**Supplied data**

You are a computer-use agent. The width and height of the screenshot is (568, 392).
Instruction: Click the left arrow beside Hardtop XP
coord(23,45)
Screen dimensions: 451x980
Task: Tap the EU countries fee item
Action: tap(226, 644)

**Exercise requirements**
Nothing but the lines from the line that contains "Instruction: Click the" to the last line of the records above should appear in the answer; please copy them exactly.

**Result for this task**
Instruction: Click the left arrow beside Hardtop XP
coord(23,45)
Screen dimensions: 451x980
Task: Tap the EU countries fee item
Action: tap(226, 644)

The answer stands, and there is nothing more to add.